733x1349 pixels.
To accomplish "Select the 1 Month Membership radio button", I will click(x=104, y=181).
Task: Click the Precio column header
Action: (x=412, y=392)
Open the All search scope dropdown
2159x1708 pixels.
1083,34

------------------------------------------------------------------------

Please write out the listing above line for line, with no changes.

TASK SOLUTION ->
733x1349 pixels.
To accomplish "Select the 1 Month Membership radio button", I will click(x=104, y=181).
Task: Click the Precio column header
Action: (x=412, y=392)
Open the All search scope dropdown
2159x1708 pixels.
1083,34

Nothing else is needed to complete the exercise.